Confession

September 29, 2009
By

Regular readers of this blog (I think there are a couple of you) know that I did the Catholic school version of junior high; first through eighth grades at one school. I had a nun for a teacher six of those eight years. And I just realized today at lunch — Monday is chicken and mashed potatoes day…mmmmm…taters — that I didn’t have a male teacher until ninth grade. Then, all of a sudden, I have a math teacher who has me “by the short hair” and an English teacher who throws erasers at us if we turn our heads away from him. Dunno what that might mean, but I do know that a lot more of today’s kids need a father-type figure in their lives. Who has them by the short hair, so to speak.

Anyway, we were “introduced” to the idea of confession in second grade. I’m sorry if I’m offending anyone, but even then,  I was like..Hello? I don’t think I’m going to go tell a stranger all the bad things I did, or even THOUGHT about doing. Not exactly the way the second-grade mind works. Or seventh-grade. Or… Especially if you had brothers like mine.  I did like the idea that you could ask for forgiveness for all the bad stuff you’d done, and if you did it right before  you died, you were gold! A life of crime and debauchery? Deathbed confession, and you’re solid.  Of course the nuns always tried to remind us that we might die suddenly in a car crash or whatever, and never get the opportunity to make that deathbed confession. “And then where would ye be? Hell, that’s where. Eternal roastin’ and sufferin’. And good riddance to ye too.” Those crazy Gaelic nuns from old country Ireland; they were so nutty.

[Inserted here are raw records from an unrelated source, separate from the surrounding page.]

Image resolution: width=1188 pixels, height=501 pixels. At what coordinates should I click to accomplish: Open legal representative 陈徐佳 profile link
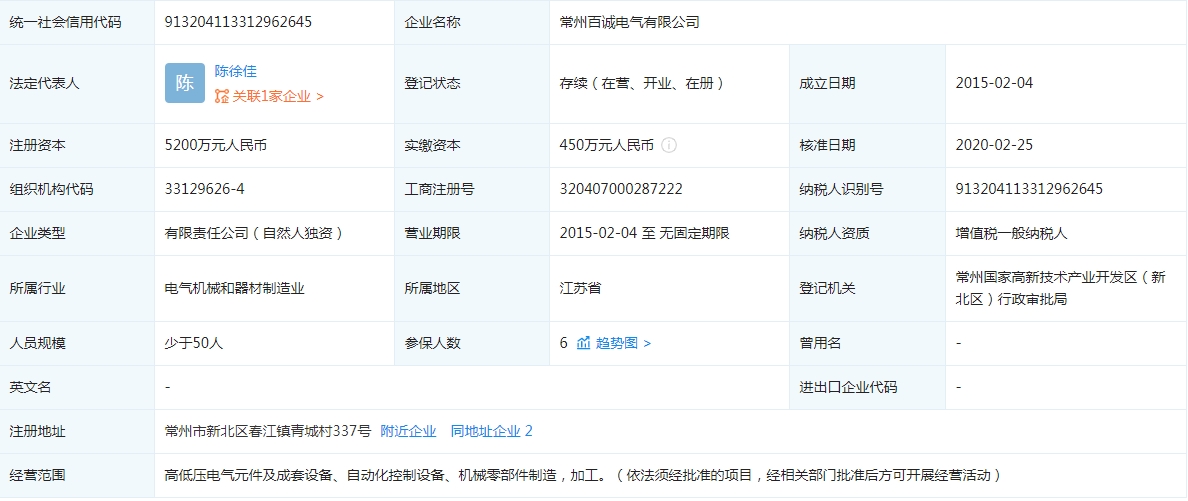[x=236, y=71]
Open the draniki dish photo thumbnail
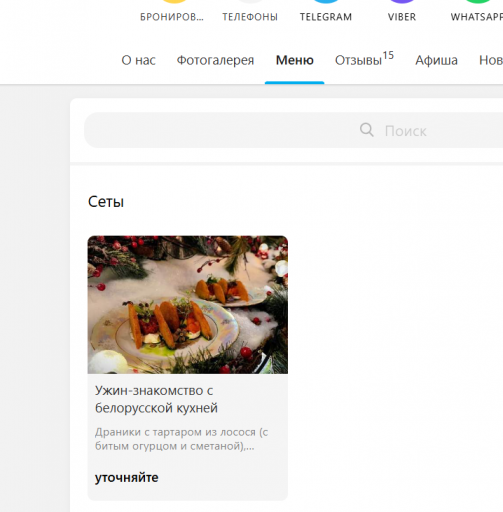The image size is (503, 512). (x=188, y=305)
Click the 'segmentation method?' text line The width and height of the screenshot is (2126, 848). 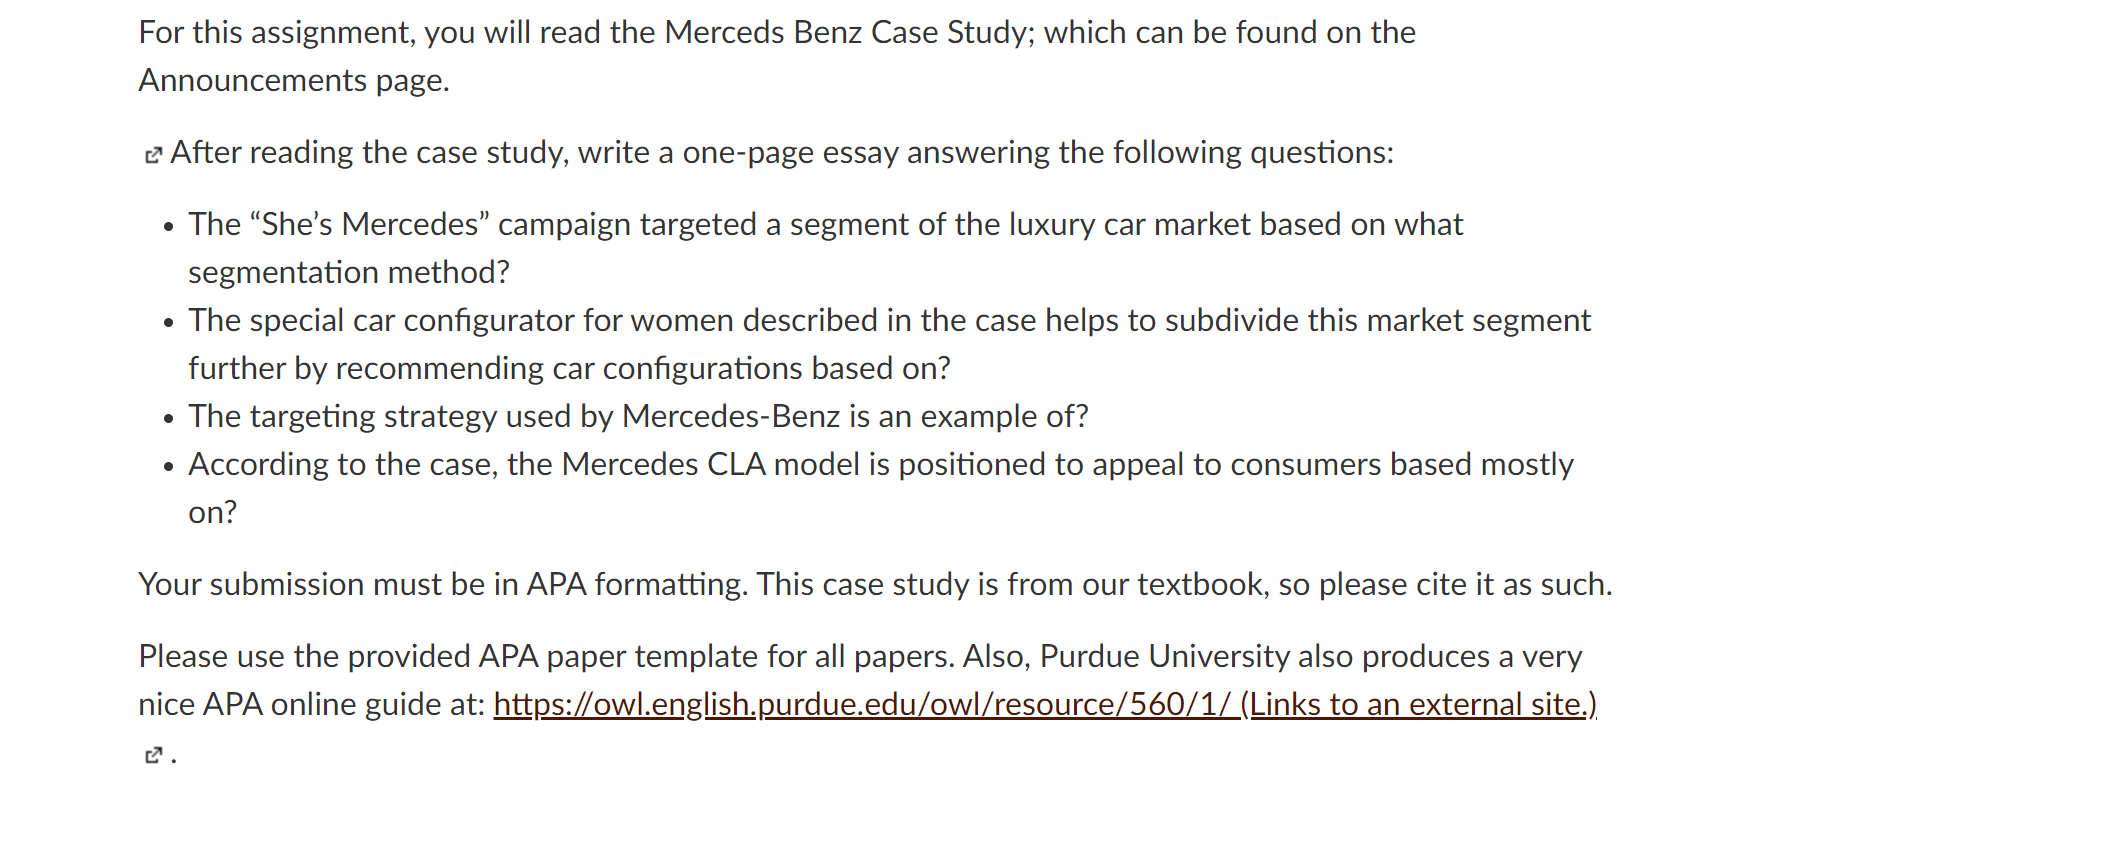coord(349,272)
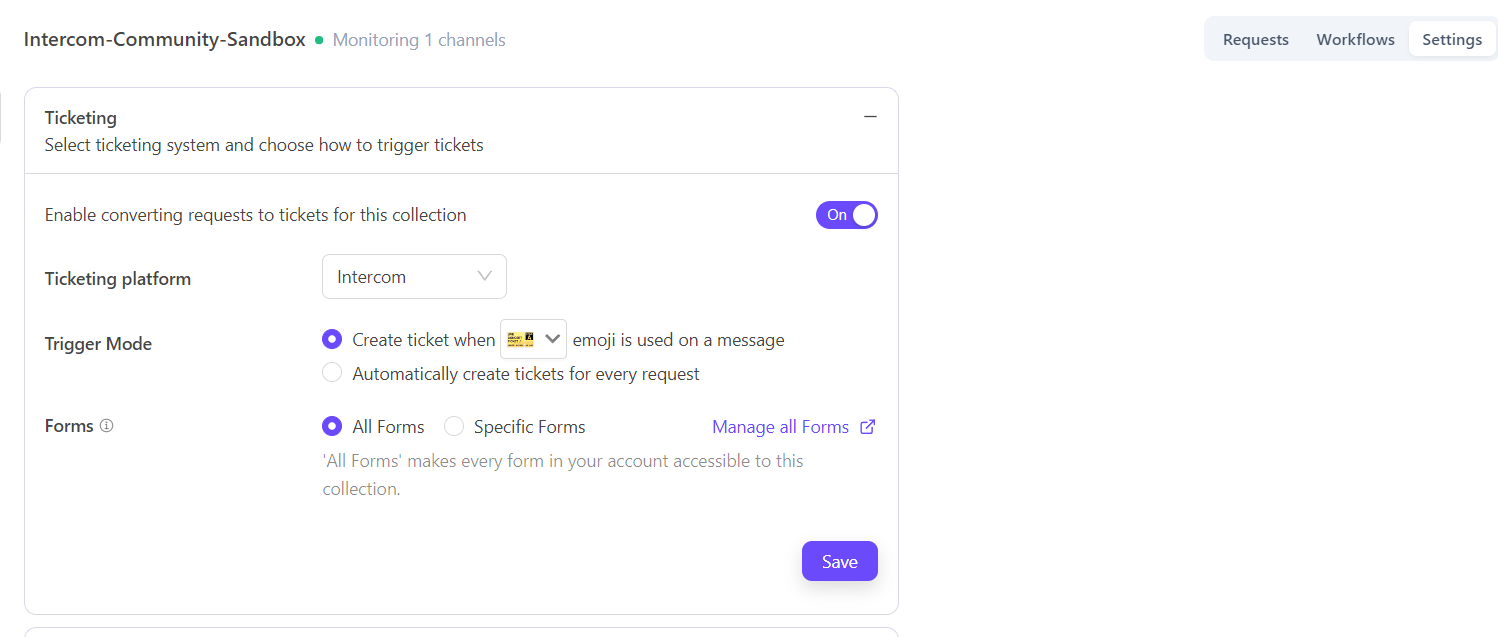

All this is supposed to lead up to my big confession. “Hello, my name is mrC, and I’m a…TVaholic.”

I know, as an English teacher, I’m supposed to frown upon TV. But…

Some of my most vivid childhood memories involve the TV. Sneaking back downstairs to catch Carson’s monologue, getting busted doing the same to watch Helter Skelter appear on TV the first time, watching the fiery car crash on the intro to Hawaii 5-0 for the first  time on a color TV, Jack Lord’s ties, faking sick so I could watch game shows like Password and Split Second and the original $10,000 Pyramid, Dick Van Dyke Show reruns in black and white with Mary Tyler Moore in capris, Schoolhouse Rock on Saturdays between cartoons. Cigarette ads! (“Taste me, taste me, c’mon and taste me.”) We only had 4 or 5 stations we could get decently, even with our tall antenna and rotor setup, but there was always something worth watching: Andre the Giant vs the Wrestling Midgets, Land of the Lost, Three Stooges reruns (“What? Another Shemp?”), McCloud.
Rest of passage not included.